> [What to work on]: Below are some records. Return exactly the lines from the one containing "Image resolution: width=1632" through the one containing "1981x1876 pixels.", both included, and only those.

> [Supplied records]:
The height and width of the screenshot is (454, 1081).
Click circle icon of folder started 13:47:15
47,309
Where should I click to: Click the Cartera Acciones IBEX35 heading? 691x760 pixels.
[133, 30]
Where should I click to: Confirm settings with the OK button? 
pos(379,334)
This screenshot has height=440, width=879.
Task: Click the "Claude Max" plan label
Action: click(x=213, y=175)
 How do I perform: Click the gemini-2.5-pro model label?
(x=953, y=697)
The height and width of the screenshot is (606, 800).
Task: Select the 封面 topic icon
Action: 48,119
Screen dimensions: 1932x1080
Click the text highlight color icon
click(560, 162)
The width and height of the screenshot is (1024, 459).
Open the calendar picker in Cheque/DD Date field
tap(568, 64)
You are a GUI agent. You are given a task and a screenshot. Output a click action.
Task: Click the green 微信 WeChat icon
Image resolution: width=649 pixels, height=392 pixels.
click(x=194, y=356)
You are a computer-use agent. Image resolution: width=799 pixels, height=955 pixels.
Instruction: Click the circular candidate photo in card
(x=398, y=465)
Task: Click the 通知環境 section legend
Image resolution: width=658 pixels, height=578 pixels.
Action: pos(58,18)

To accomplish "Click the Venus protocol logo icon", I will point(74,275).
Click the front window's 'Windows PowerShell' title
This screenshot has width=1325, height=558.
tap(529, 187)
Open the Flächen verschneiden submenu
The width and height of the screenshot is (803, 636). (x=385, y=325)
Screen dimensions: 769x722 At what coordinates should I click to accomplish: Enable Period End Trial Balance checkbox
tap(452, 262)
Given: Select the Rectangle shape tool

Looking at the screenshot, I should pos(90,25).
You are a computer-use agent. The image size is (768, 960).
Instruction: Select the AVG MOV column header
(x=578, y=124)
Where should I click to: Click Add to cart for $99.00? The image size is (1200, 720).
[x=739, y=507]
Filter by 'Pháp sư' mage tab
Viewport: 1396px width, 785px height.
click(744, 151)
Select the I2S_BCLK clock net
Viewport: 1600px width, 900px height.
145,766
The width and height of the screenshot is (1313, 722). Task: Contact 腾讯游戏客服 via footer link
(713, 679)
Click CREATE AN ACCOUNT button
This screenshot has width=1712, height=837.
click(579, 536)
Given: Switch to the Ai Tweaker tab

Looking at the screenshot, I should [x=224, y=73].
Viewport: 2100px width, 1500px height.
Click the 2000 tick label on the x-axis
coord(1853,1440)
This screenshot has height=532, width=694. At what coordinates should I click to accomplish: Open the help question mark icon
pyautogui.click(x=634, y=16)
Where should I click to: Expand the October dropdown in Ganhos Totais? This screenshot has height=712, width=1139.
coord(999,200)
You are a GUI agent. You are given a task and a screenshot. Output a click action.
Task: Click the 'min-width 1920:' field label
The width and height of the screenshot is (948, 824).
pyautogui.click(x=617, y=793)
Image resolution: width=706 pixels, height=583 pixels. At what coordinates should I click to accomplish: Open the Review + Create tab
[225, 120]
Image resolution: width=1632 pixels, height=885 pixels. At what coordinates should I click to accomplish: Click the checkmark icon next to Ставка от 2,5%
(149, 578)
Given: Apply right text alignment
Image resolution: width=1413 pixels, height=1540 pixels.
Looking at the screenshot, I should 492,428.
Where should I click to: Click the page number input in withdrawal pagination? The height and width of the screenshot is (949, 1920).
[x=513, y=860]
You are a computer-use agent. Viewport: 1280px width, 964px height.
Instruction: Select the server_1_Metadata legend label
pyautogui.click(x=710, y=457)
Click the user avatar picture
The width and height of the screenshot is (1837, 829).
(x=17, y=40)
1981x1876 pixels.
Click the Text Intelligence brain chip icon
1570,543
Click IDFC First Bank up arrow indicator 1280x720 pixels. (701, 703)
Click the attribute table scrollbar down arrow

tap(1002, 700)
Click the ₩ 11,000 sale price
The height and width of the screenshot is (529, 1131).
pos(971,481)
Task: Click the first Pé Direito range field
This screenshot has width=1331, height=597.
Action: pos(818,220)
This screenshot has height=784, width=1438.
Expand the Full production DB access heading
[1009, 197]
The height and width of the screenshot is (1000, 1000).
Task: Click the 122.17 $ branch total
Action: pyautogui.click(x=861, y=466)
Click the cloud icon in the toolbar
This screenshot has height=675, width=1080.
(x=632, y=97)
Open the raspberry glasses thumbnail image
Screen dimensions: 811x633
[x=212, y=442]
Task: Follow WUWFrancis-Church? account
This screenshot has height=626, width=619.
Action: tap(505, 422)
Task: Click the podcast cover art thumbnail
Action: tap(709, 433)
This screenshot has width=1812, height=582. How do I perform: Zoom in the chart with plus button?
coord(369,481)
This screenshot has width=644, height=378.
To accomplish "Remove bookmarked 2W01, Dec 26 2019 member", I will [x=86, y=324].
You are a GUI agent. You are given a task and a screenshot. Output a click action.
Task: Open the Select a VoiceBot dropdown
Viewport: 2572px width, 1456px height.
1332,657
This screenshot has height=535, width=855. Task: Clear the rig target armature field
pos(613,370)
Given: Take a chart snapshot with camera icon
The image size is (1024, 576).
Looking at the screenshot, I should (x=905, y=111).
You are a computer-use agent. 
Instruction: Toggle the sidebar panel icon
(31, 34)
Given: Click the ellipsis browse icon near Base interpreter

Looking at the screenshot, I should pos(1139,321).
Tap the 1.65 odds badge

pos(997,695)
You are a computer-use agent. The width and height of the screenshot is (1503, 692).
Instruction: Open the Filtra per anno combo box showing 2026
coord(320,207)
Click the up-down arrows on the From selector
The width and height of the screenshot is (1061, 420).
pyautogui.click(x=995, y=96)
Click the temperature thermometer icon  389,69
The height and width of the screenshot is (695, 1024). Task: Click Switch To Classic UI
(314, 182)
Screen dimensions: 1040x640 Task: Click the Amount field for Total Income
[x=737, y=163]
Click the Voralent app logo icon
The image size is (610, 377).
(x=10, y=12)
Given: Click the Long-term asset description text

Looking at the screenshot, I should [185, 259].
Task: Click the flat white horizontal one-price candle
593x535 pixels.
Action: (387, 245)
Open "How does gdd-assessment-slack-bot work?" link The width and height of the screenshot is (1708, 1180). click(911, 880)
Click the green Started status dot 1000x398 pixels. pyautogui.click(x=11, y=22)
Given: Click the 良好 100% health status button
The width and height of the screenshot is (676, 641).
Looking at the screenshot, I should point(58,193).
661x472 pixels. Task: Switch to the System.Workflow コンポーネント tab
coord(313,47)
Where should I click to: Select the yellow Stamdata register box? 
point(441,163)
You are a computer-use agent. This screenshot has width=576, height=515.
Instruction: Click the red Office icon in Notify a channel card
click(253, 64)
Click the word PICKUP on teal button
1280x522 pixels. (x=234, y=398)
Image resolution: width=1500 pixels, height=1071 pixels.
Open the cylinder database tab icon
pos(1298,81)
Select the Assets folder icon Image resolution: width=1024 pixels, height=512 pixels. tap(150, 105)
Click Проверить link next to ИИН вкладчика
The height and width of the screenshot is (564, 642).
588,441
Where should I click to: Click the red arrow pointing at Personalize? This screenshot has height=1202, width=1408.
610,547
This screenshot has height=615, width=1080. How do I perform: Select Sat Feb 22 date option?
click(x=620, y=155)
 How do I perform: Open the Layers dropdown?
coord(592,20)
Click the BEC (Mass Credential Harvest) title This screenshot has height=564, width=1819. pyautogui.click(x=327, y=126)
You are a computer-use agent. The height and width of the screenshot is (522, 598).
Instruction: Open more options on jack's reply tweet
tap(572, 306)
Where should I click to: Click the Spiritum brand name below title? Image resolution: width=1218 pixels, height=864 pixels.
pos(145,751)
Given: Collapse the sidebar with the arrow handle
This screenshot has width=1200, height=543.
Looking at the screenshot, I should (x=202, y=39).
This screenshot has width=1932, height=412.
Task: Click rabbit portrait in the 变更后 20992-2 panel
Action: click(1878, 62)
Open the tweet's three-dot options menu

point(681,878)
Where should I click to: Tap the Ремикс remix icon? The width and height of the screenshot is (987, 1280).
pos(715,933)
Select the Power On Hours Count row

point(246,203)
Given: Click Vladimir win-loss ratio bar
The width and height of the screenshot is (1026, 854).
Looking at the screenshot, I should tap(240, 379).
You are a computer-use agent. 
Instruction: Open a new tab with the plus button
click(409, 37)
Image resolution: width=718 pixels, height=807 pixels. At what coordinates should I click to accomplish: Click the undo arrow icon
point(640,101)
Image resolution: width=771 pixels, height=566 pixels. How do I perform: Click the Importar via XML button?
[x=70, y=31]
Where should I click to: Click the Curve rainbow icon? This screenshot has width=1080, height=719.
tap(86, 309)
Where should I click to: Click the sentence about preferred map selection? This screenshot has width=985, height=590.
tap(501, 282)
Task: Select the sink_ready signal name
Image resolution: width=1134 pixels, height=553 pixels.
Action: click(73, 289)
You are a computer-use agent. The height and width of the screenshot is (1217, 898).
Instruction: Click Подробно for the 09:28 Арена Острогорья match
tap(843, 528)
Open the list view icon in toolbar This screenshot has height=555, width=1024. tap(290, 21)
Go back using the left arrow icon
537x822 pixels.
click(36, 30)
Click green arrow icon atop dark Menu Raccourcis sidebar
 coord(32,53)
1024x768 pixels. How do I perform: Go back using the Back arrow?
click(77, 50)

> [Exercise response]:
Image resolution: width=1632 pixels, height=885 pixels. At what coordinates should I click to accomplish: Click the checkmark icon next to Ставка от 2,5%
(149, 578)
Given: Apply right text alignment
Image resolution: width=1413 pixels, height=1540 pixels.
Looking at the screenshot, I should 492,428.
Where should I click to: Click the page number input in withdrawal pagination? The height and width of the screenshot is (949, 1920).
[x=513, y=860]
You are a computer-use agent. Viewport: 1280px width, 964px height.
Instruction: Select the server_1_Metadata legend label
pyautogui.click(x=710, y=457)
Click the user avatar picture
The width and height of the screenshot is (1837, 829).
(x=17, y=40)
1981x1876 pixels.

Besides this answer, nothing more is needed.